# printable 18% gray card?



## Dweller (Jan 12, 2005)

Today I was reflecting on why I have been having some issues with exposure... something that is holding me up from trying the night shots I want to do.

I learned about an 18% gray (grey?) card for determining proper exposure in some scenes and set out to find one. I checked 3 stores but no one had any. I did finally get a tip to try a pro photo supply on the other side of town. Before calling them to see what they will charge for something like this I thought I would see if I can find a solution online.

I am not looking for professional accuracy, just something workable to help guage my built in lightmeter hehe

Google offered no help on this.. one sight had "experimented with printable 18% gray card" from a history of the site.... in 1998 hehe

Any help will be greatly appreciated


----------



## selmerdave (Jan 12, 2005)

Hey Dweller, it's probably not perfect but I just use a drawing program (I have Corel Draw) and draw box.  Then I fill it with a custom color, set to 18% grey, and print it out in greyscale.  I glued it to a piece of card stock to give it some rigidity so it's flat when I hold it in front of the camera.  I have had good results using it so I think for a poorman's solution I can recommend it.

Dave


----------



## Dweller (Jan 13, 2005)

Excellent thanks for the idea


----------



## Contra|Brett| (Jan 13, 2005)

a potential problem with this method is that your printer may not be properly calibrated.


----------



## ksmattfish (Jan 13, 2005)

Contra|Brett| said:
			
		

> a potential problem with this method is that your printer may not be properly calibrated.



Printer, monitor, etc...

Order one online.  I'm sure you can get one at the Freestyle link at the top of the page.  It's cheap, and it'll probably have all sorts of good exposure tips printed on the back.  

When you get one begin comparing the readings you get from the grey card to readings off other things.  For instance, I know that my palm is 1 stop brighter than my gray card.  Most healthy, green lawns are pretty close to middle gray.  My black camera bag is 2 stops darker than middle gray.  This way I don't even have to carry the gray card around.


----------



## Hertz van Rental (Jan 13, 2005)

ksmattfish said:
			
		

> Contra|Brett| said:
> 
> 
> 
> ...



Try using the back of your hand - for Caucasians this is near enough mid-tone grey.


----------



## selmerdave (Jan 13, 2005)

Contra|Brett| said:
			
		

> a potential problem with this method is that your printer may not be properly calibrated.



True and this is why I said it's probably not perfect.   However, in many difficult situations using this card has given me correct exposure, so for me it's close enough.  Besides, we're not chosing between 1/125th and 1/128th shutter speeds so pretty close is probably close enough.  Professionals may want to be more exacting, or more likely as the comments from ksmattfish and Hertz Van Rental suggest more experience yields LESS need for a grey card.

Dave


----------



## Dweller (Jan 13, 2005)

Thanks for the input everyone.
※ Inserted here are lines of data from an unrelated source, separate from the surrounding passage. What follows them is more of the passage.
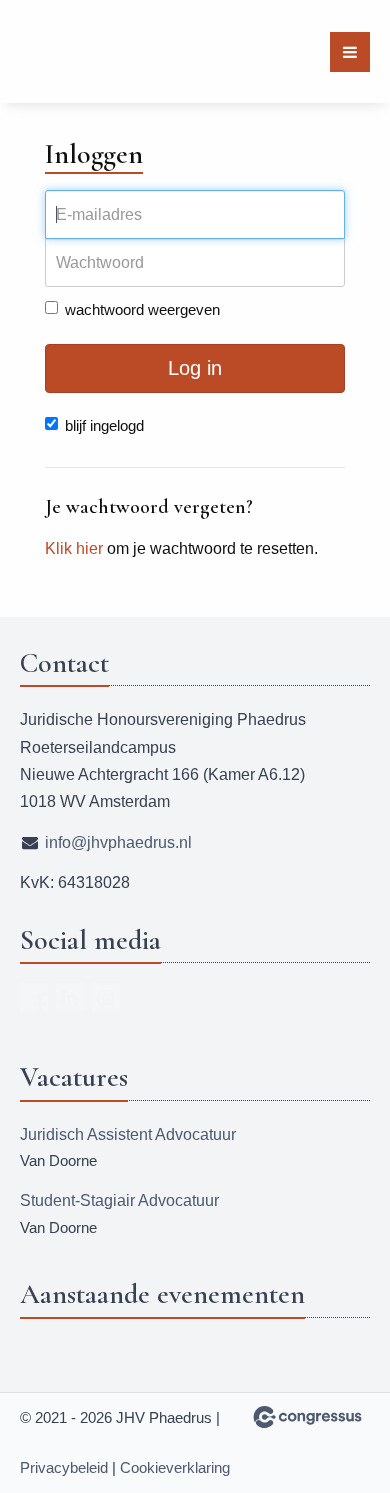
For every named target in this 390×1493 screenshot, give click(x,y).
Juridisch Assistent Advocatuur (128, 1134)
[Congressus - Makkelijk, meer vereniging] (307, 1417)
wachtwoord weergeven (142, 309)
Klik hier (74, 548)
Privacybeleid (64, 1467)
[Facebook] (34, 997)
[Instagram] (106, 997)
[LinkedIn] (70, 997)
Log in (195, 368)
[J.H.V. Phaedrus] (57, 51)
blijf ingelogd (104, 425)
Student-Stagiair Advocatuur (119, 1200)
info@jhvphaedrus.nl (118, 842)
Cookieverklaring (175, 1467)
I see the problem with trying to print one.. I had not considered the calibration issue. 

I found one for "a couple of bucks" at a store I had not heard of before but I definetly want to check out so I am going to make the trek tomorrow. The reason I am getting this is to help train myself on proper exposure, but the tips of using my palm, back of my hand etc are great.. thanks


----------



## ksmattfish (Jan 13, 2005)

selmerdave said:
			
		

> more experience yields LESS need for a grey card.
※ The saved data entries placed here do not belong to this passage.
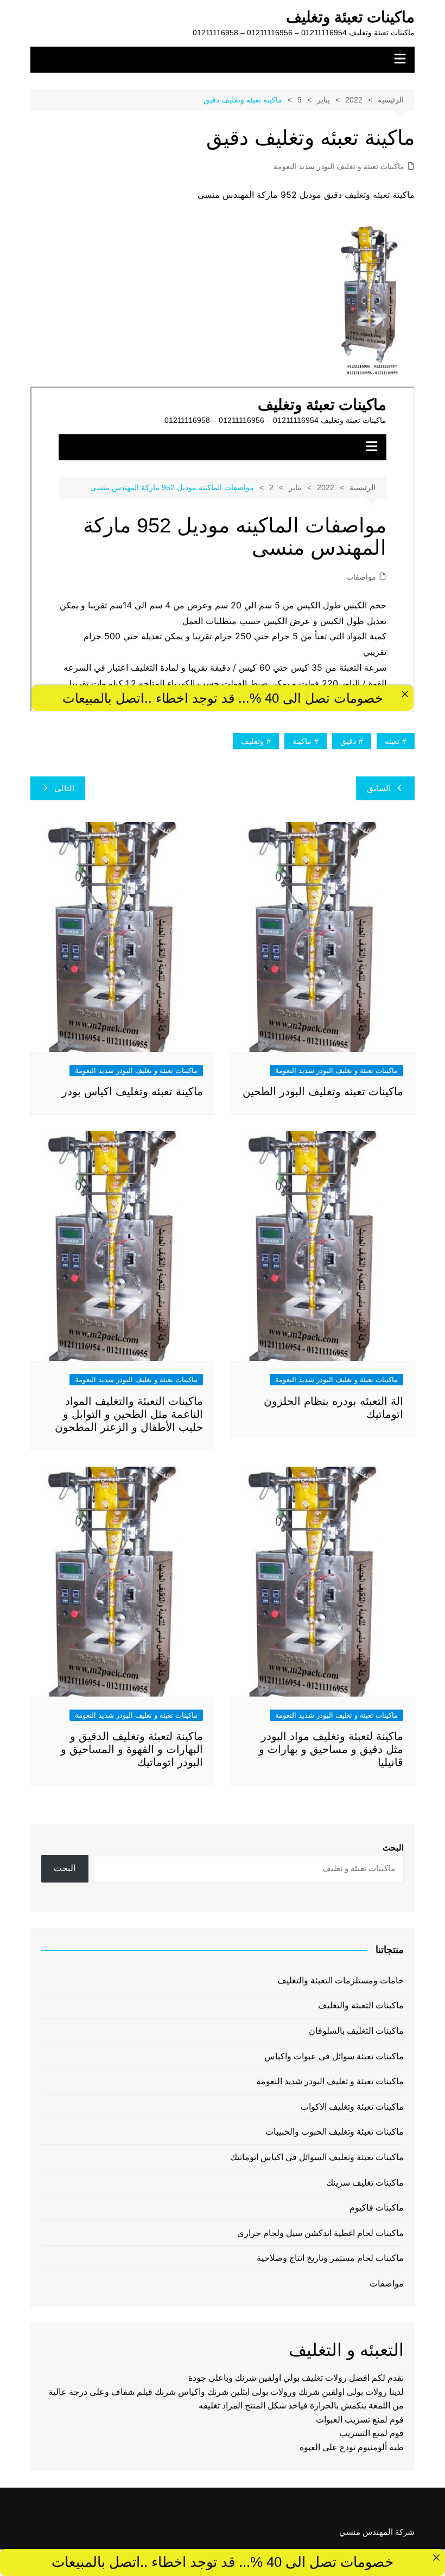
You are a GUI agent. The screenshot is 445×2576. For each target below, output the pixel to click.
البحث (393, 1847)
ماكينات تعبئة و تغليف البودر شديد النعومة (339, 166)
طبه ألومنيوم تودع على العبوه (352, 2447)
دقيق (348, 741)
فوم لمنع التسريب (371, 2433)
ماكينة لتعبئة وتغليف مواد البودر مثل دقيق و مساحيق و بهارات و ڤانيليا (331, 1749)
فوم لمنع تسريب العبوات (360, 2419)
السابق (379, 788)
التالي (64, 788)
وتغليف (252, 741)
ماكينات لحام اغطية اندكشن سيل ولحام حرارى (320, 2233)
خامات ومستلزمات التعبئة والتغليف (340, 1980)
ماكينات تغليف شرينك (365, 2182)
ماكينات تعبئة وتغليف (350, 17)
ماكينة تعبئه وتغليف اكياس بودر (132, 1091)
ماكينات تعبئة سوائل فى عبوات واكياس (334, 2056)
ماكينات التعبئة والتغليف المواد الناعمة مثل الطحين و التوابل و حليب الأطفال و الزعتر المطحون (129, 1414)
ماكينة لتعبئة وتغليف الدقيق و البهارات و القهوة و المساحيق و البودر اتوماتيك (132, 1749)
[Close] (436, 2557)
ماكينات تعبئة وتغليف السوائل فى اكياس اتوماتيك (317, 2157)
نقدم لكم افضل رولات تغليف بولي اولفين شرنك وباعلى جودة (296, 2377)
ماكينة (302, 741)
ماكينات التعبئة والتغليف (361, 2005)
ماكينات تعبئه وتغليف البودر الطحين (323, 1091)
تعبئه (392, 741)
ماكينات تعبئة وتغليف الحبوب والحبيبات (334, 2131)
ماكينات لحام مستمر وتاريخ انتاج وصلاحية (330, 2258)
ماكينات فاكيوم (376, 2207)
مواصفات (387, 2283)
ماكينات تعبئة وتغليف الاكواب (352, 2106)
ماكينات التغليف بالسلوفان (356, 2030)
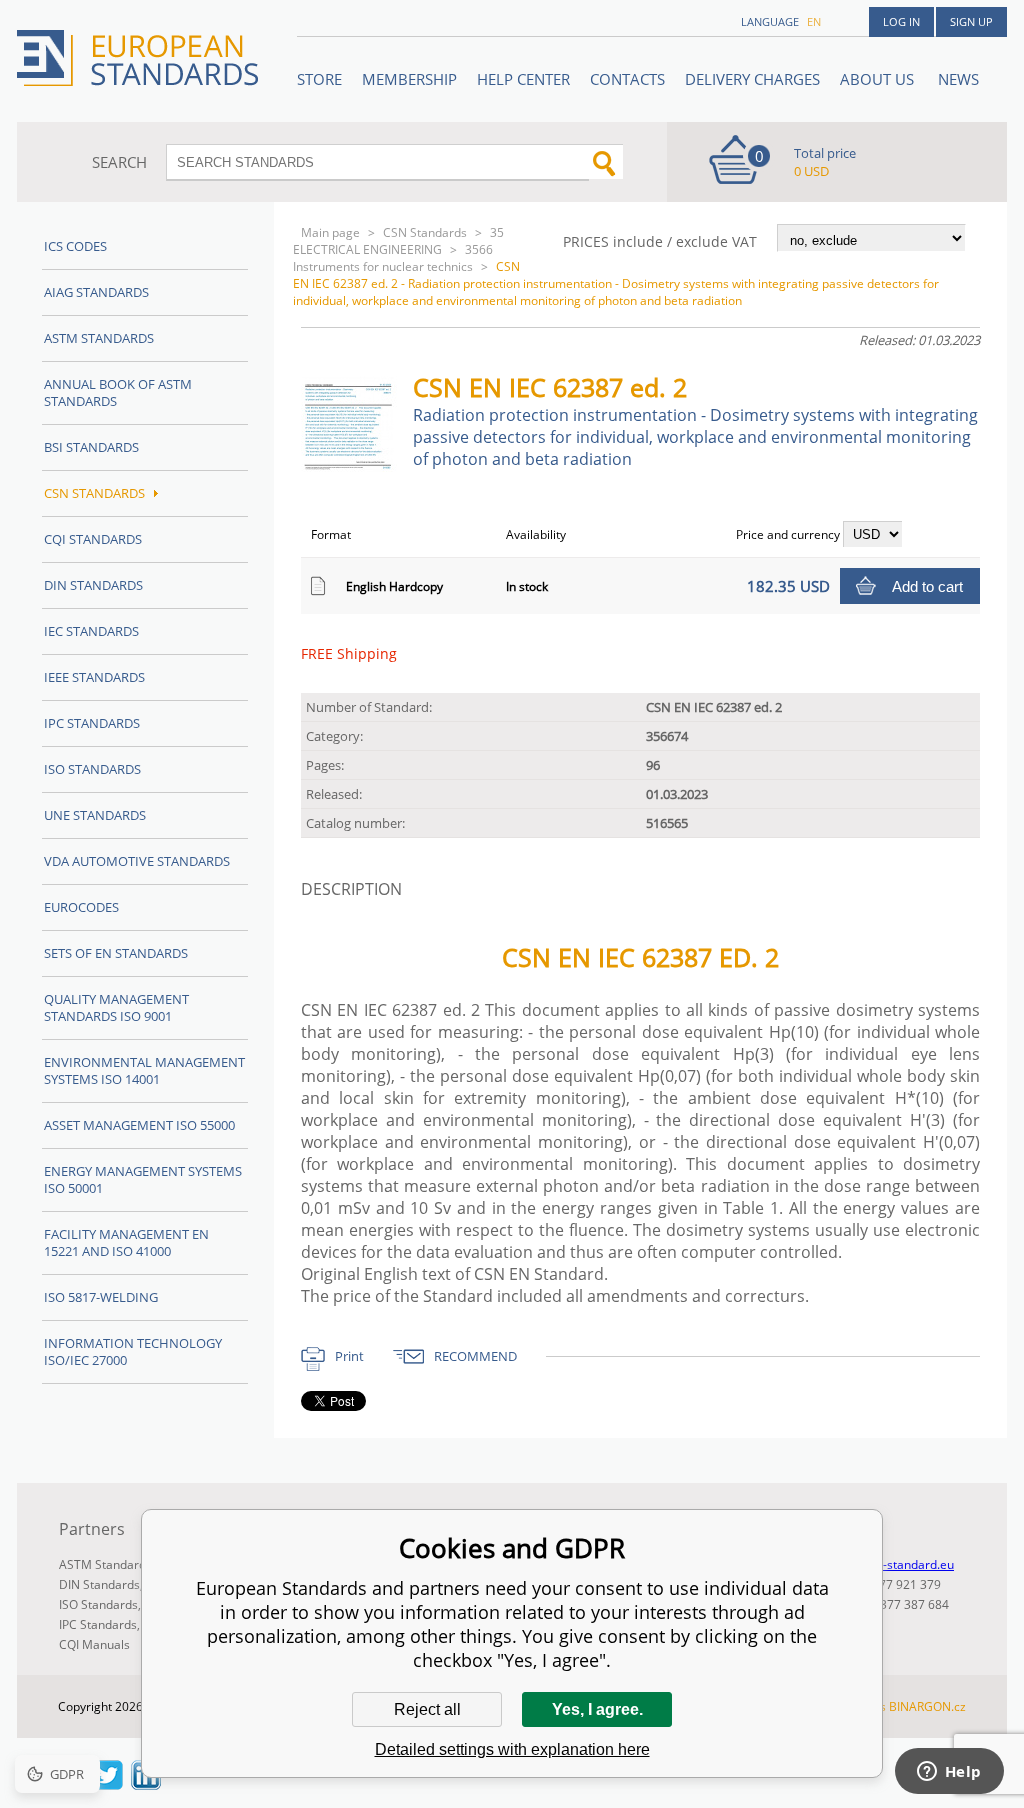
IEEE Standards (94, 677)
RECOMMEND (475, 1356)
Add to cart (927, 586)
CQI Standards (93, 539)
I also use an incident meter most of the time.  It measures the light that falls onto the meter's sensor so I don't need a grey card.  When I use a spot or reflected light meter I measure something black, and under expose 2 stops from the recomended settings; this should insure that I get my shadow detail.


----------



## Patrick (Jan 14, 2005)

http://www.bhphotovideo.com/bnh/con...mp;A=details&amp;Q=&amp;sku=231564&amp;is=REG

Might be the cheapest route ($1.99).  And a time saver.


----------